Frauenfeld TG: Opfer von Telefonbetrug – 230'000 Franken Schaden
Die Welle von Telefonbetrugsdelikten hält im Thurgau unvermindert an. Seit Anfang Jahr wurden mehrere Fälle gemeldet, der Schaden ist sechsstellig.

Im laufenden Jahr haben bisher neun Geschädigte bei der Kantonspolizei Thurgau Anzeige erstattet. Betroffen waren Frauen und Männer im Alter zwischen 54 und 90 Jahren. Die Schadenssummen bewegen sich pro Fall zwischen rund 10'000 und 110'000 Franken, gesamthaft beläuft sie sich auf etwas 230'000 Franken.
Die Kantonspolizei Thurgau hat seit Anfang Jahr zwei Geldabholer ermittelt und bei der Staatsanwaltschaft zur Anzeige gebracht. Sie werden jeweils mit mehreren Delikten in Verbindung gebracht.
Die Betrüger sind mit der «Banken-Revisionsstelle»-Masche aktiv. Dabei geben sie sich als Mitarbeiter einer Bank aus und machen auf verdächtige Kontobewegungen aufmerksam. Die Opfer erhalten dann die angebliche Nummer der Polizei und haben gleich die nächsten Betrüger in der Leitung.
Diese überzeugen die Geschädigten davon, bei der Bank im Rahmen einer Betrugsermittlung Geld abzuheben. Weil es sich angeblich um Falschgeld handelt, soll es an einen «Kurier der Staatsanwaltschaft» übergeben werden.

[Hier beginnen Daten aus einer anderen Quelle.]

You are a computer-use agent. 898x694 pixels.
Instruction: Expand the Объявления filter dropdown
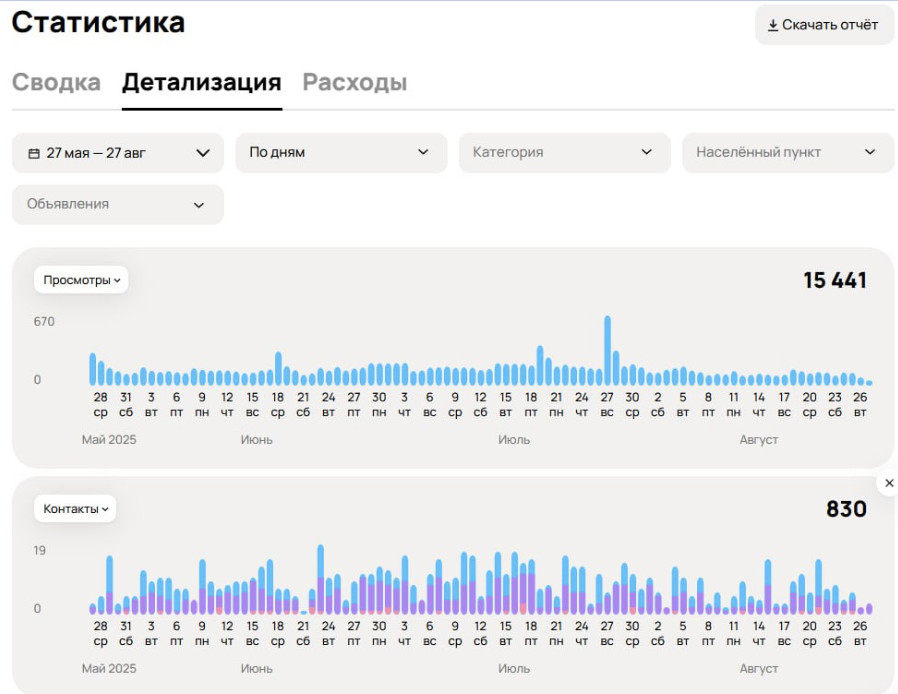(x=117, y=204)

Diese Masche ist besonders perfid, weil die Opfer mit dem Rückruf auf eine echte Schweizer Telefonnummer tatsächlich den Eindruck haben, mit der Polizei zu sprechen. Diese Rufnummern haben die Betrüger aber im Vorfeld registriert und können sie bei Bedarf auch schnell wechseln.
Bitte Vorsicht
Wer einen Telefonanruf von einer angeblichen Revisionsstelle der TKB, Raiffeisen oder anderen Bank bekommt, soll das Gespräch sofort abbrechen. Bei Unsicherheit bitte nicht auf die angezeigte Nummer zurückrufen, sondern den Polizeinotruf 117 kontaktieren.